Copy out every item below word for word, leaving out the pictures.

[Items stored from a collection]

********************

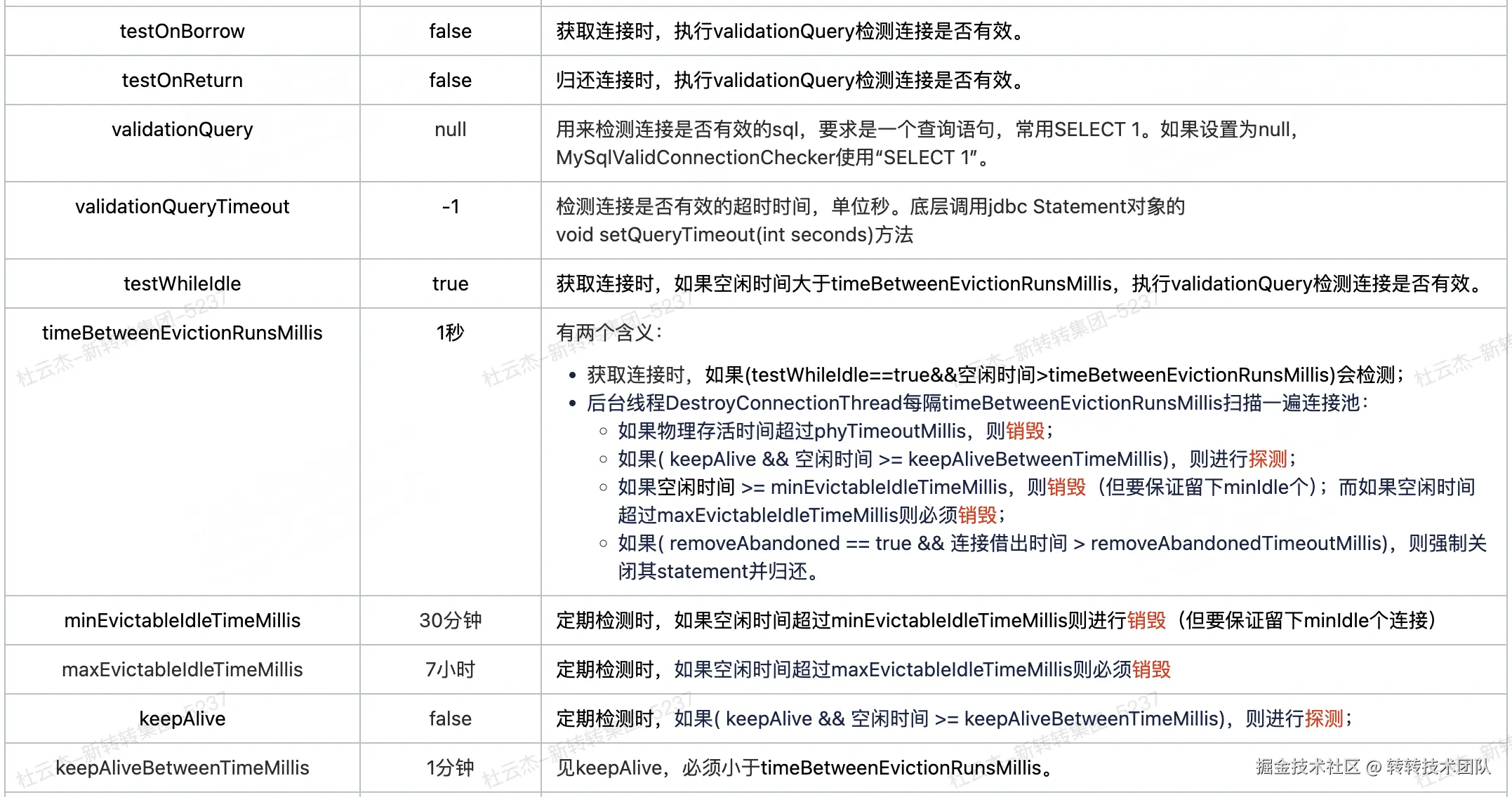Click the keepAlive parameter name cell
The width and height of the screenshot is (1512, 797).
182,719
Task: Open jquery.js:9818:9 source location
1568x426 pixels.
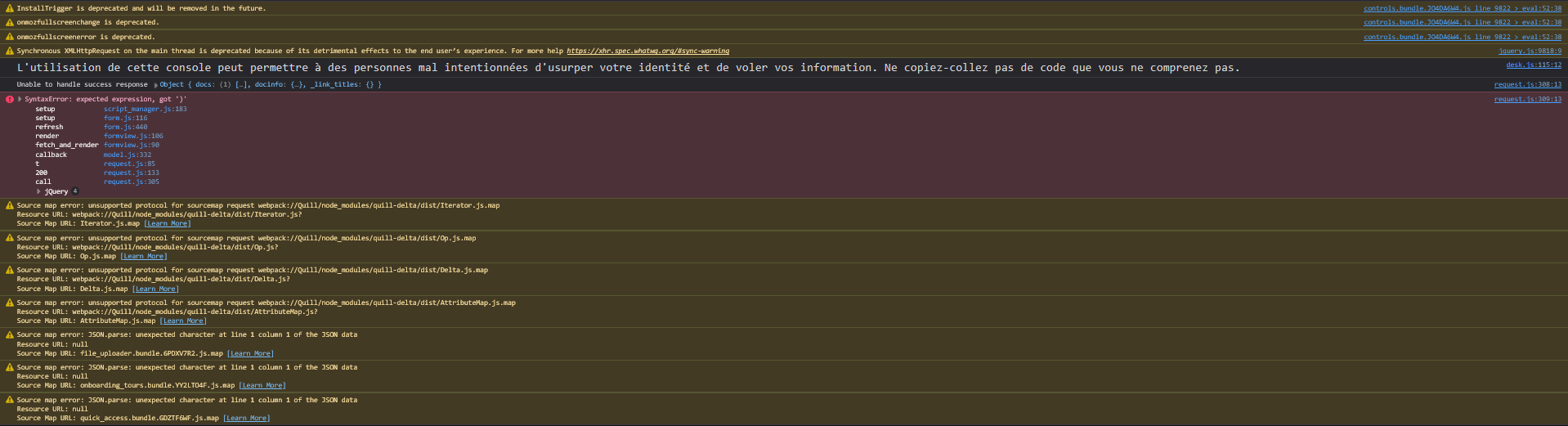Action: (1529, 51)
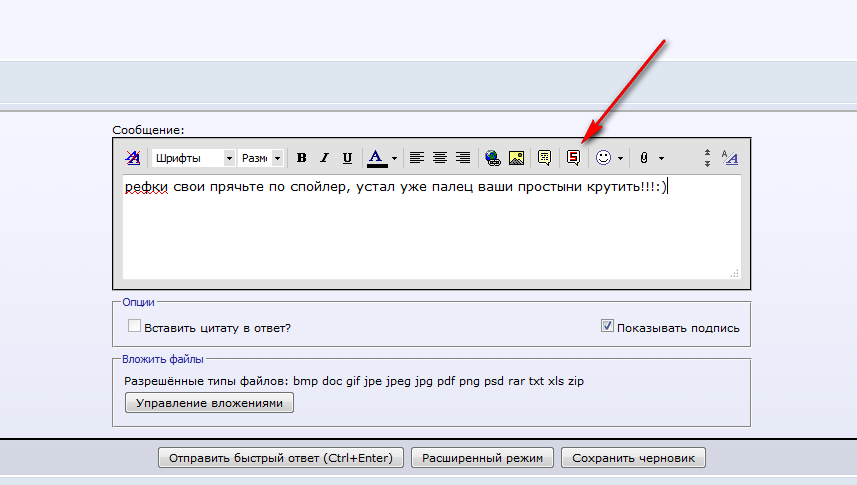Screen dimensions: 857x485
Task: Toggle underline formatting
Action: (x=347, y=158)
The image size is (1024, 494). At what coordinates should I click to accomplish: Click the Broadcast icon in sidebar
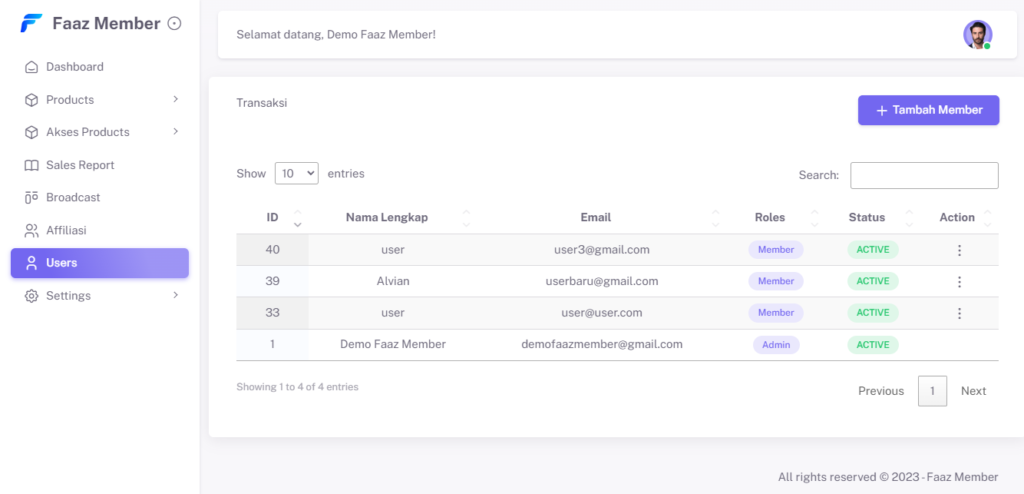click(x=31, y=198)
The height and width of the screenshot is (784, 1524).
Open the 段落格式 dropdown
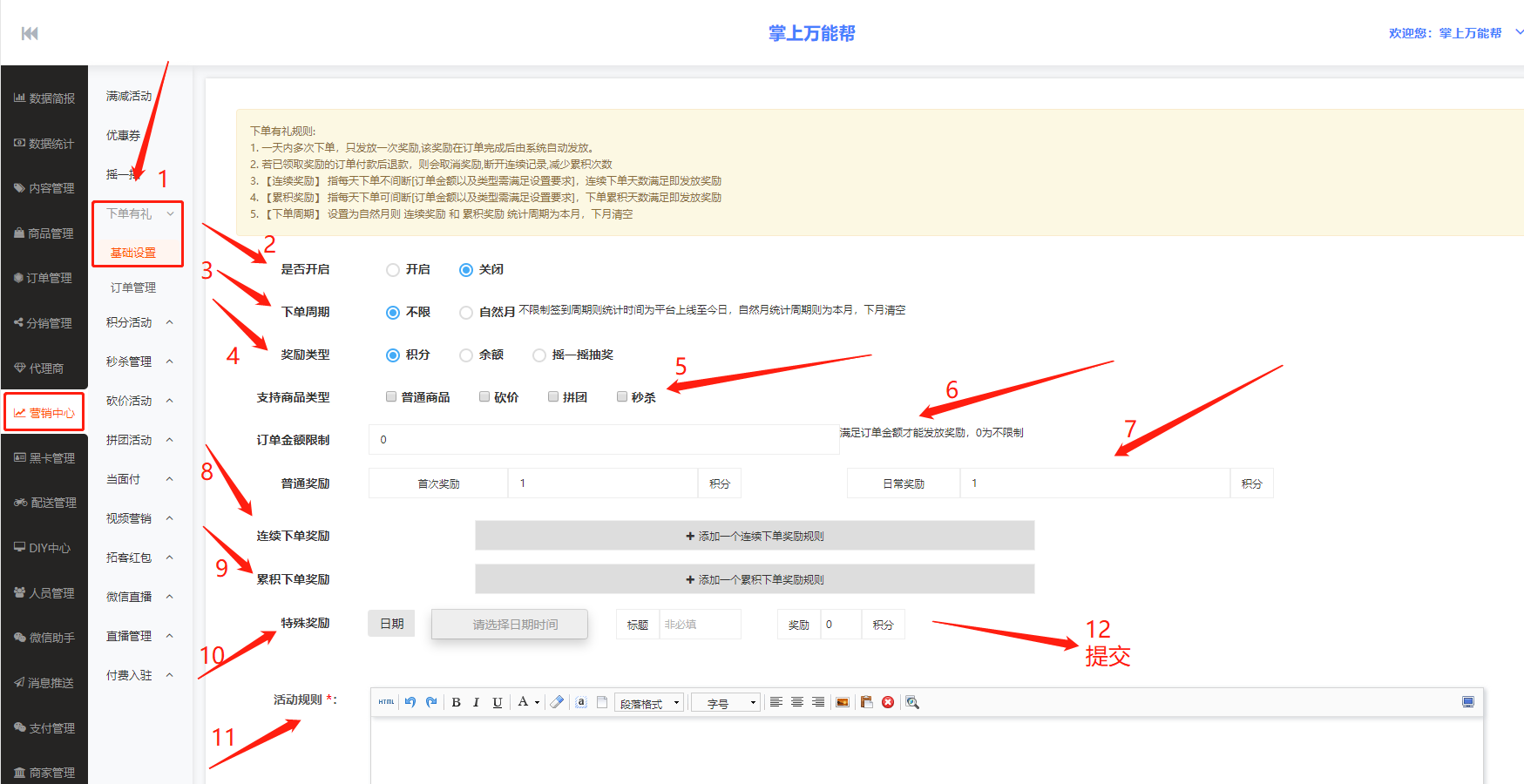point(649,703)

********************

PROBLEM SOLUTION —
Click the keepAlive parameter name cell
The width and height of the screenshot is (1512, 797).
182,719
Task: Open jquery.js:9818:9 source location
1568x426 pixels.
Action: (1529, 51)
Screen dimensions: 857x485
Task: Toggle underline formatting
Action: (x=347, y=158)
The image size is (1024, 494). At what coordinates should I click to accomplish: Click the Broadcast icon in sidebar
click(x=31, y=198)
The height and width of the screenshot is (784, 1524).
Open the 段落格式 dropdown
point(649,703)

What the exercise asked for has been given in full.